Чудо с оставлением его в Царицыне породило в нем мысль о своем особом призвании именно на этой земле. «Из того, что я уже дважды по повелению Самодержавного Императора Всероссийского, вопреки беспримерно сильному желанию врагов всего свято-русского, оставлен в г. Царицыне, видно, что Господь, в руках Которого сердце Царя-Помазанника Божия, благословил сугубым благословением мое пребывание в одном из крупных центров Поволжья и совершение святого дела, ради которого, как вам известно, мне пришлось по воле Божией, для вящего торжества и православия и самодержавия и силы духа русского перетерпеть большую беду. … Полагаю, что благоугодный для меня и для русских православных людей утешительный конец царицынского дела повелительно требует от меня более широкого применения того, что мне предназначил Господь».

Для начала следует сказать, что о. Илиодор предполагал расширить свой монастырь. Во-первых, задумал выстроить еще один храм на 15 тысяч человек, поскольку существующий 7-тысячный уже не вмещал всю паству.

Кроме того, священник вновь, как и в 1908 г., обратился к городской думе с «сердечной покорнейшей просьбой» о передаче монастырю примыкающего к нему огромного пустыря.
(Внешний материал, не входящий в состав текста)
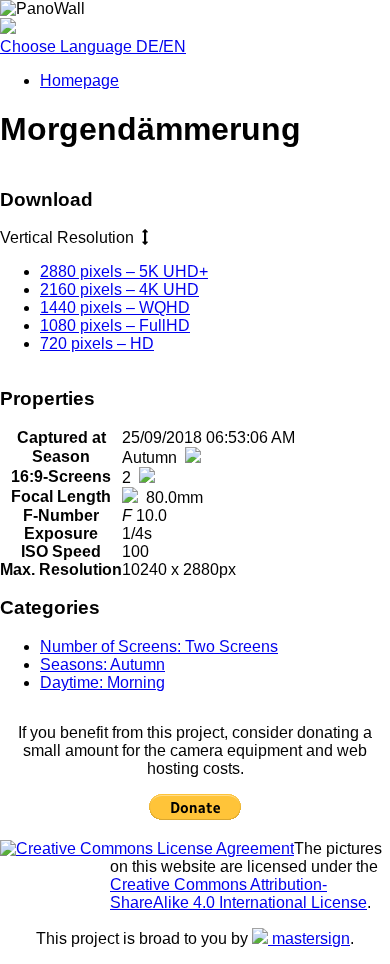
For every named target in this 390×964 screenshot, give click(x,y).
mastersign (309, 938)
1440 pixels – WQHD (115, 307)
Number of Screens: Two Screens (159, 646)
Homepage (79, 80)
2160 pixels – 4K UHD (119, 289)
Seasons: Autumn (102, 664)
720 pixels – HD (97, 343)
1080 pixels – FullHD (115, 325)
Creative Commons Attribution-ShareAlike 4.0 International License (238, 893)
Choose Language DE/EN (93, 46)
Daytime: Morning (102, 682)
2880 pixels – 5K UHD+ (124, 271)
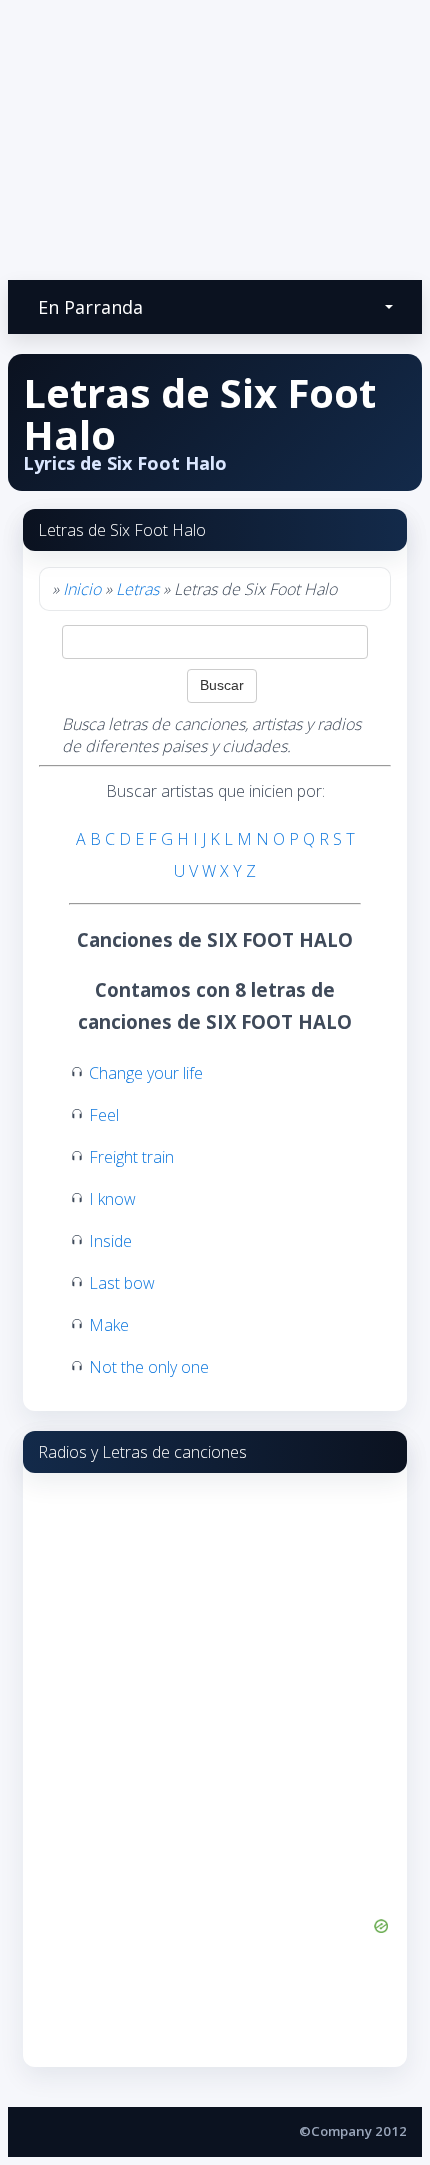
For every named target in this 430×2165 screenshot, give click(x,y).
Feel (104, 1115)
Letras (137, 589)
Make (109, 1325)
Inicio (82, 589)
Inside (110, 1241)
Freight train (131, 1157)
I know (112, 1199)
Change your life (146, 1073)
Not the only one (149, 1367)
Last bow (122, 1283)
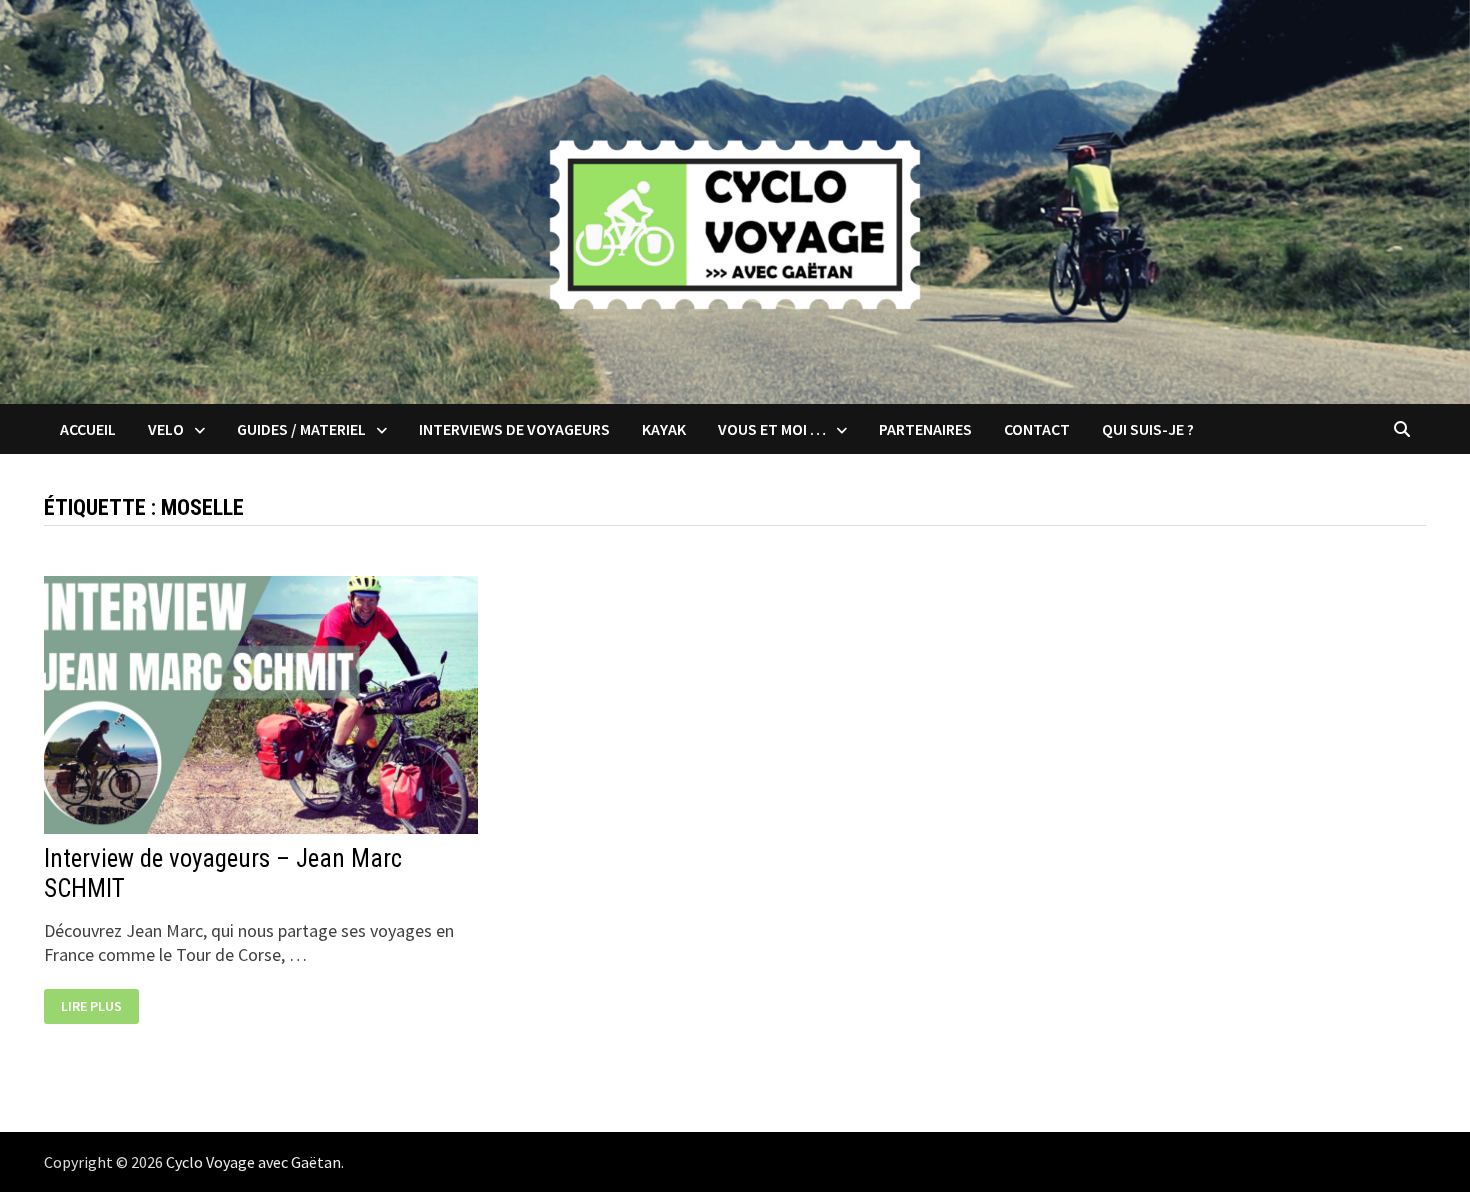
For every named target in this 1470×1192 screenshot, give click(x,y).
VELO (166, 429)
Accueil (88, 429)
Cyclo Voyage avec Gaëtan (253, 1162)
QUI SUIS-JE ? (1148, 429)
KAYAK (664, 429)
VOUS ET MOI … (772, 429)
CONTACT (1037, 429)
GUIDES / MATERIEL (301, 429)
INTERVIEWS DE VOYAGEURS (514, 429)
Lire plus (97, 1006)
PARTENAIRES (925, 429)
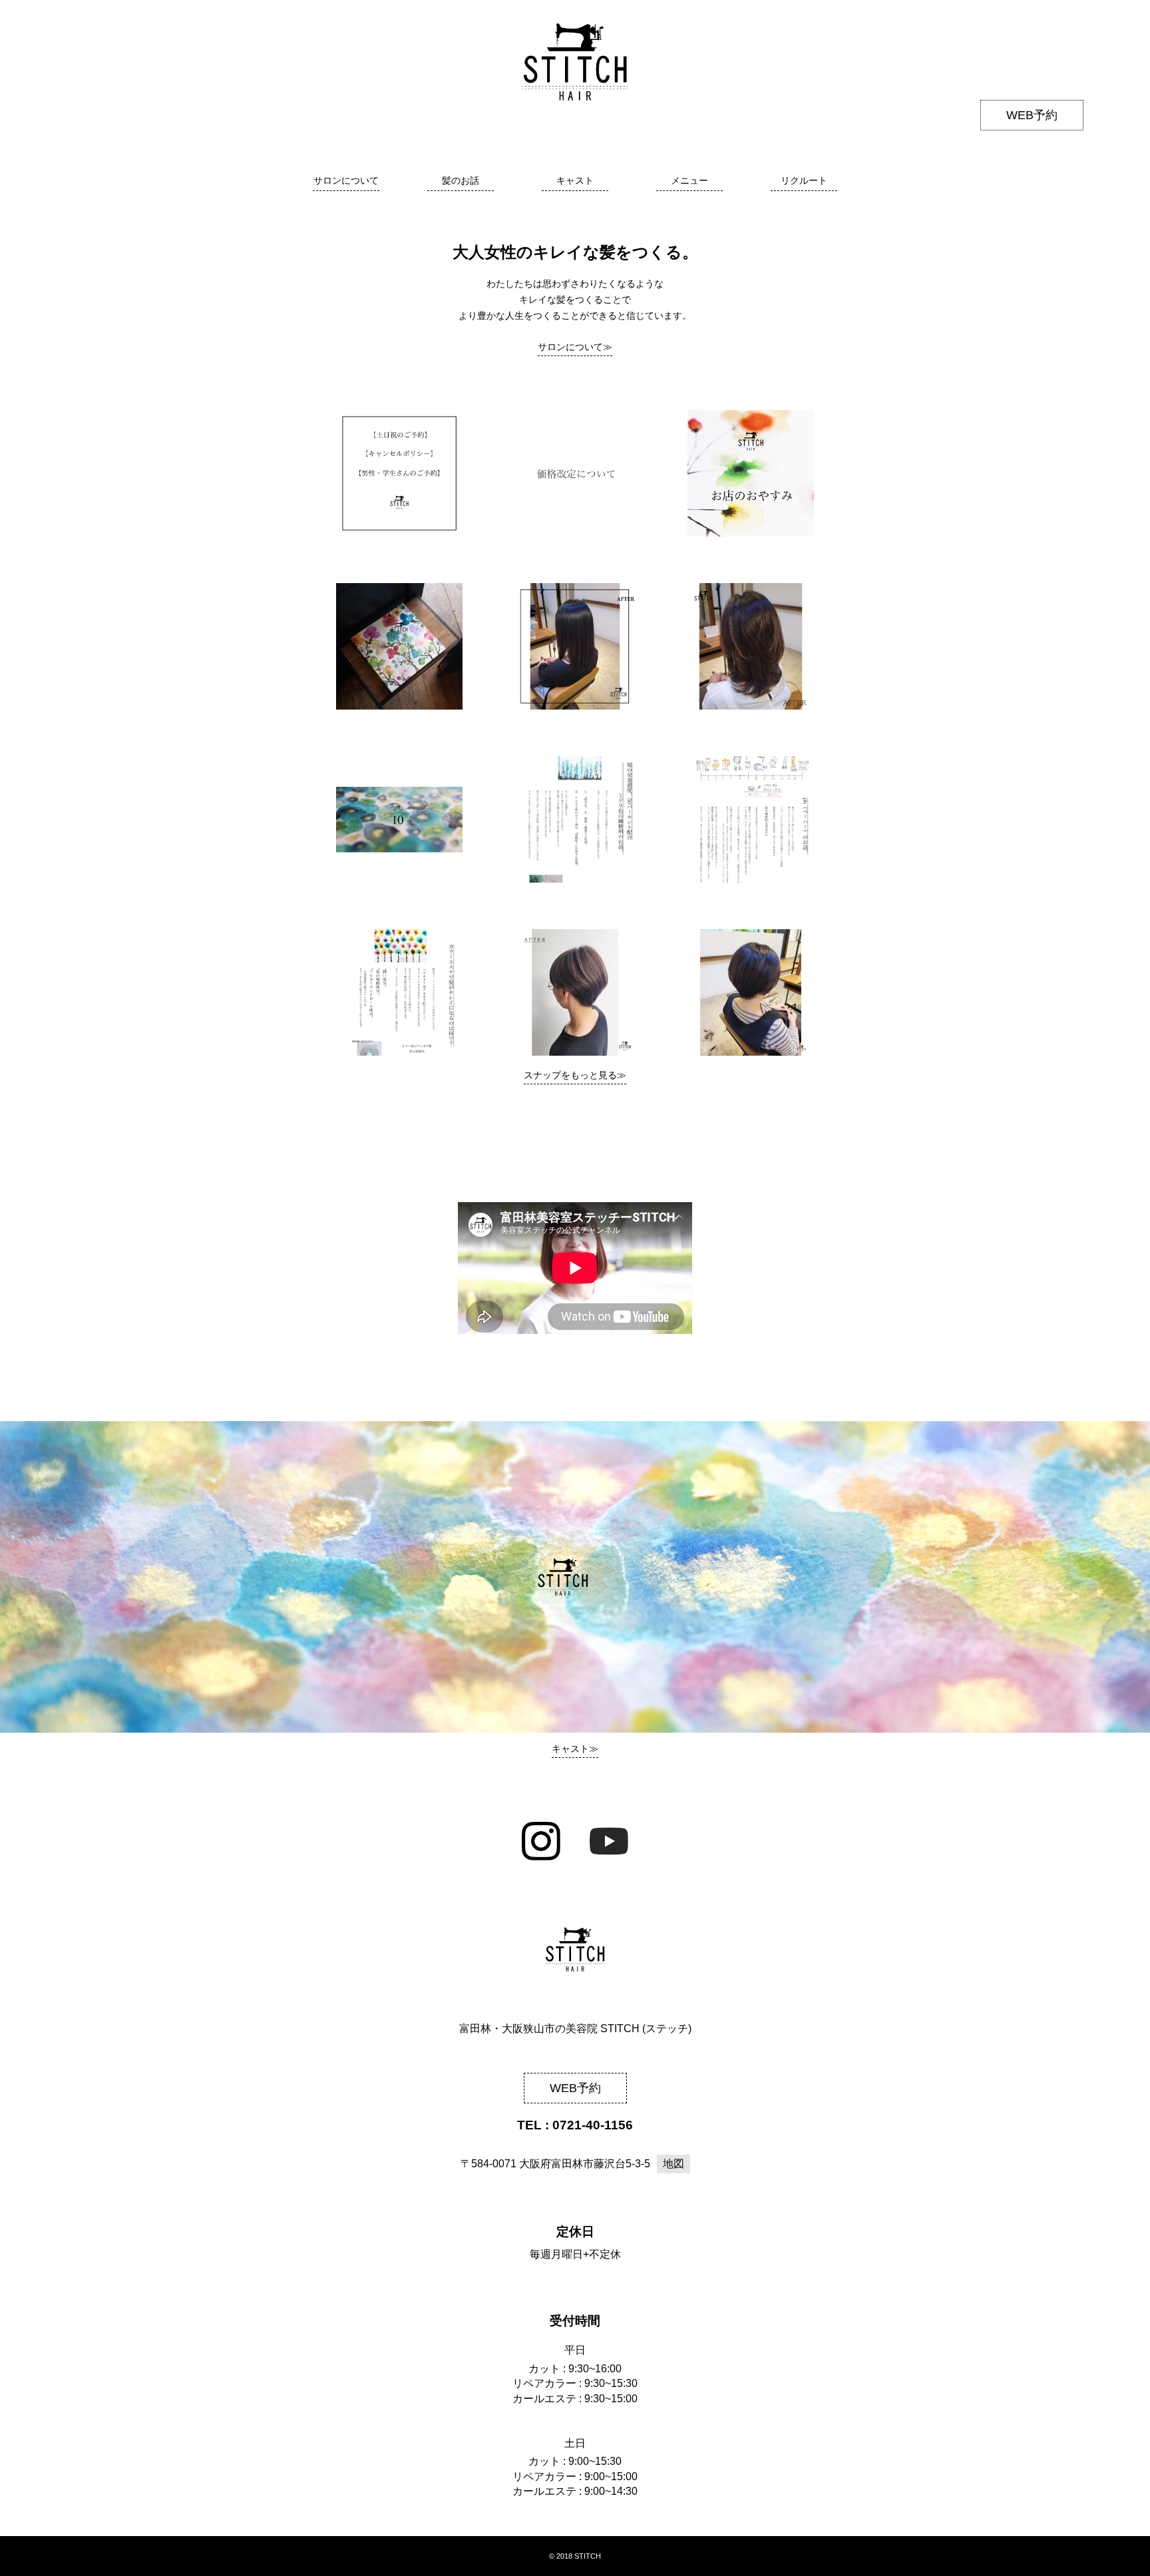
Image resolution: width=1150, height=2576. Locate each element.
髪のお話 (460, 180)
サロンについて (346, 180)
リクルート (804, 180)
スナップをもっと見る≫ (575, 1075)
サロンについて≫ (575, 346)
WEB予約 (1031, 115)
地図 (673, 2163)
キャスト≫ (575, 1748)
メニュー (689, 180)
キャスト (575, 180)
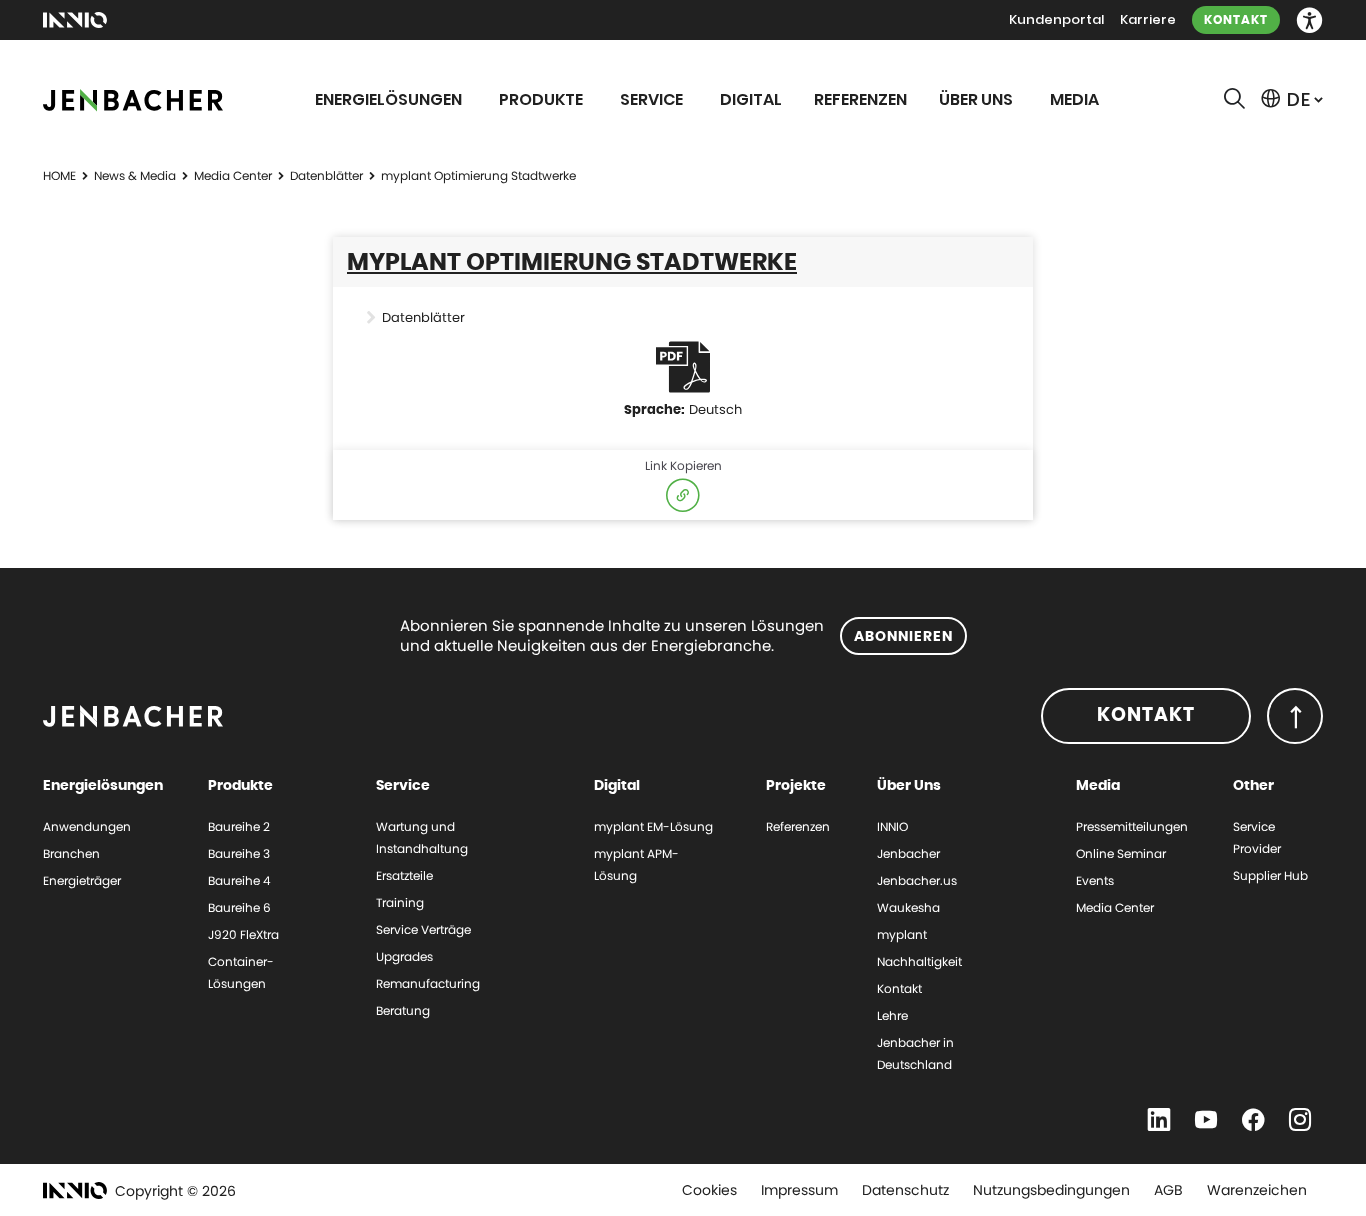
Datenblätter (326, 175)
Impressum (799, 1190)
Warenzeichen (1257, 1190)
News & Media (135, 175)
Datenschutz (905, 1190)
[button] (1309, 20)
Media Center (233, 175)
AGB (1168, 1190)
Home (59, 175)
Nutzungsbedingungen (1051, 1190)
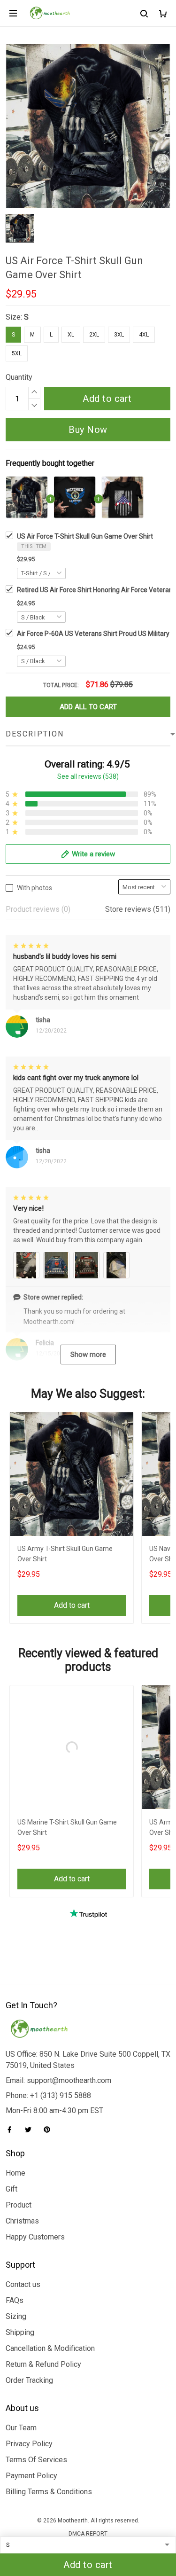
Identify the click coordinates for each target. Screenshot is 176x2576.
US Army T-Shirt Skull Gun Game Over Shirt (65, 1554)
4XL (144, 334)
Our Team (21, 2427)
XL (71, 334)
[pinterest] (49, 2129)
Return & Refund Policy (43, 2364)
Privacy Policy (29, 2443)
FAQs (14, 2300)
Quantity (19, 377)
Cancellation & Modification (50, 2348)
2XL (94, 334)
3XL (119, 334)
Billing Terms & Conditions (49, 2491)
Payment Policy (31, 2475)
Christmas (22, 2220)
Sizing (16, 2316)
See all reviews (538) (88, 776)
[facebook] (12, 2129)
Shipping (20, 2332)
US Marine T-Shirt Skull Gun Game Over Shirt (67, 1827)
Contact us (23, 2284)
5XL (17, 353)
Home (15, 2173)
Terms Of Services (36, 2459)
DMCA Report (88, 2533)
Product (18, 2204)
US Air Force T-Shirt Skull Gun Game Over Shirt (85, 536)
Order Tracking (29, 2380)
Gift (11, 2189)
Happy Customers (35, 2236)
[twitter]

Если в прошлый раз о. Илиодор просил 3120 кв. саж., то теперь его аппетит разгулялся до 6440 кв. саж. План использования пустыря оставался прежним: «предлагаю разбить сквер для благого приличного провождения народом праздников, построить богадельни, приюты, дома трудолюбия, церковно-учительскую, причетническую и миссионерскую низшие школы с ремесленными классами и монастырским содержанием беднейших учеников».

Но дума ненавидела о. Илиодора. Не помогло даже личное обращение преосв. Гермогена к губернатору. Рассмотрев ходатайство, дума отклонила его закрытой баллотировкой большинством 21 против 14.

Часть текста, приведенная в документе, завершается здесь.